Its as if they want everyone to leave the market. Daytraders are probably responsible for 30% of volume on NYSE, 65% of that are short positions. Its like the NYSE is cutting off a limb, that limb is us. Most likely if this is an effect we will have to adapt. But I like haveing one on the by being able to short on the down tick. I called a few friends, only a handfull of firms have bullets today and might not have them tomorrow.
The administration just wants to keep the market up, in a bubble, at any cost. That's the reason for this!
Well, I must admit, bullets should not be allowed, but the uptick rule shouldn't exist either (for liquid stocks). I am going to miss them a lot though, having to wait for an uptick to short really sucks and seems fascist to me. Hopefully the SEC gets their act together and changes short sale rules soon and this shit won't last too long.
So this SEC interpretation looks like goes into effect November 21 and seems to specifically focus (at least my read of it) on non-standard married puts used by trading firms where they're really just washing positions between the client book and the firm book at the end of the day as part of the bullet process.
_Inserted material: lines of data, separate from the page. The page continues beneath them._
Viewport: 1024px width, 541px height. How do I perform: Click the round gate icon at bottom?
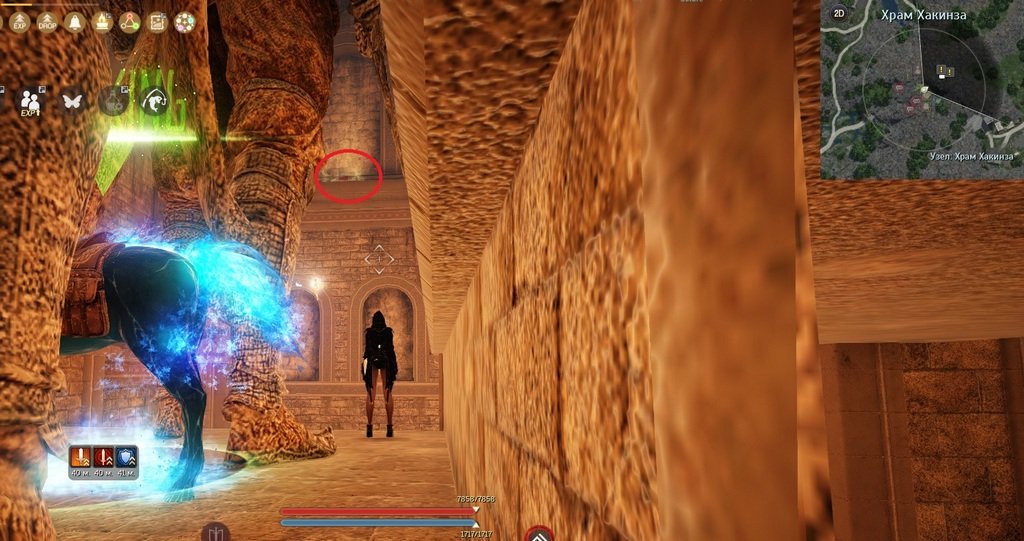point(215,532)
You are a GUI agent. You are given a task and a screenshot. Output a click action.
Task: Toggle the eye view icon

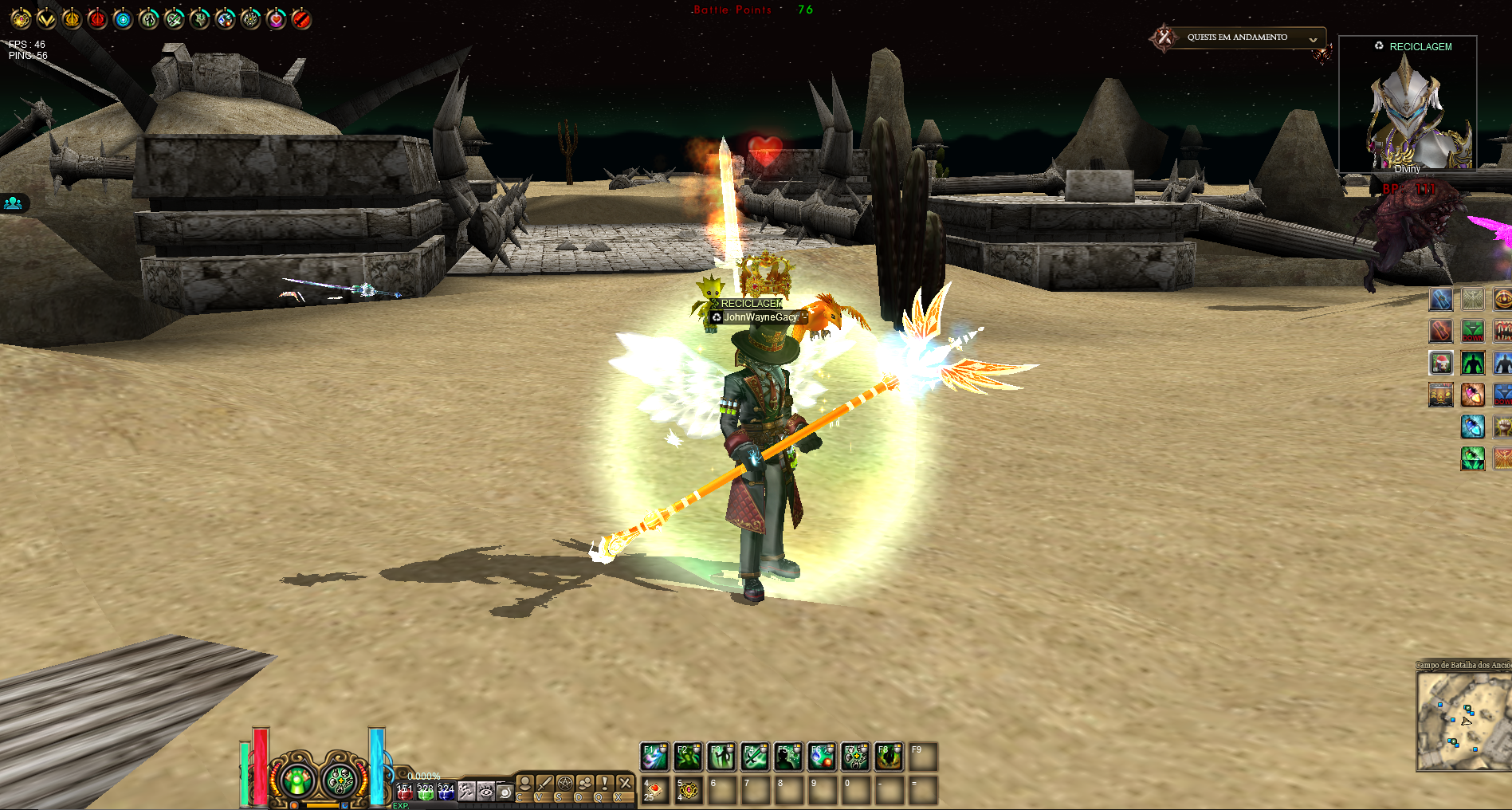485,792
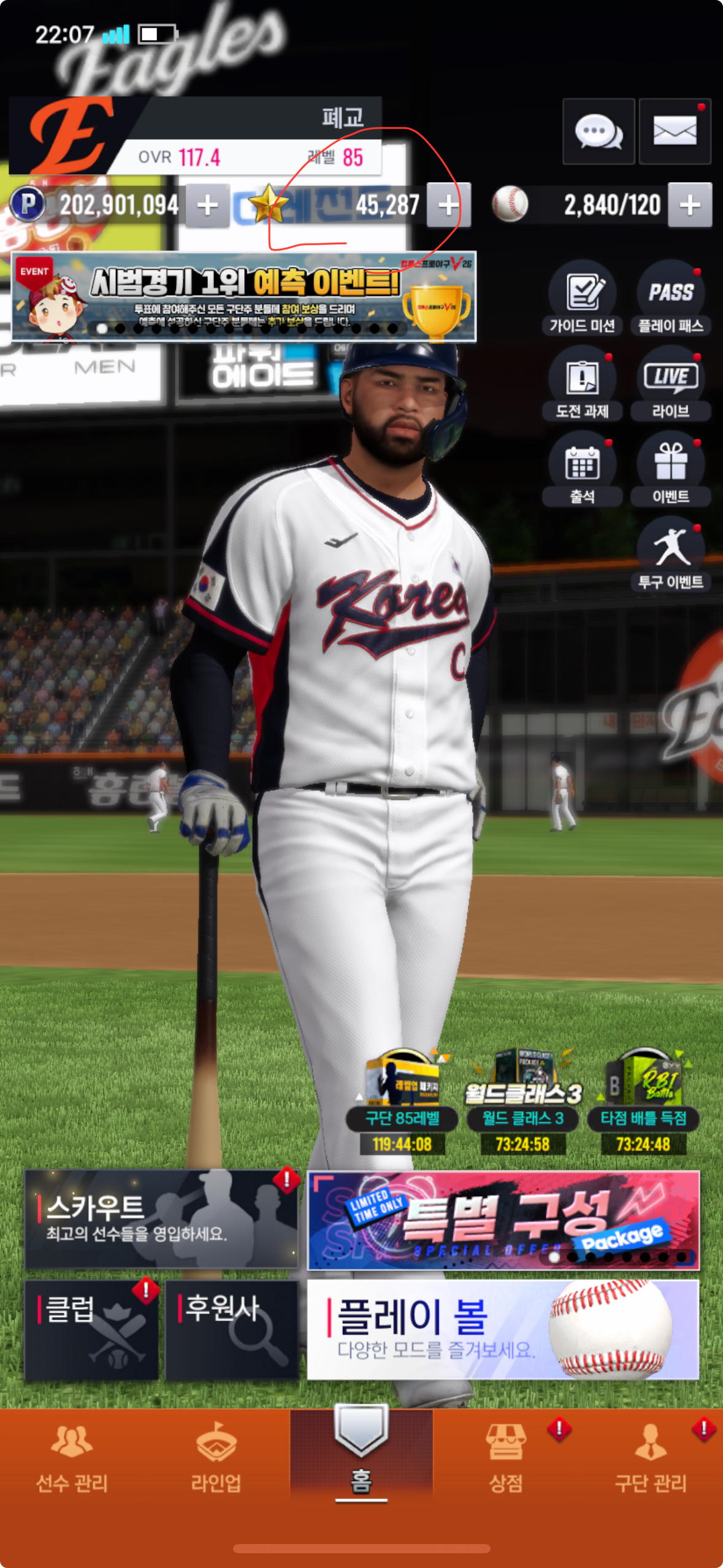
Task: Open the chat speech bubble icon
Action: click(598, 131)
Everybody's known this was an obvious scam to defeat the tick rule (which should itself just be eliminated) and not a real married put hedge. I might have missed it, but it seems like you could still use standard exchange traded options to build a hedged position for multiday use though. Not as convenient as a bullet and carries higher cost aspect (you need the broker to use the most liberal hedged position margin rules to make it potentially palatable), but seems like it would still be allowed - unless I misread the SEC note. Did anyone else read it that way?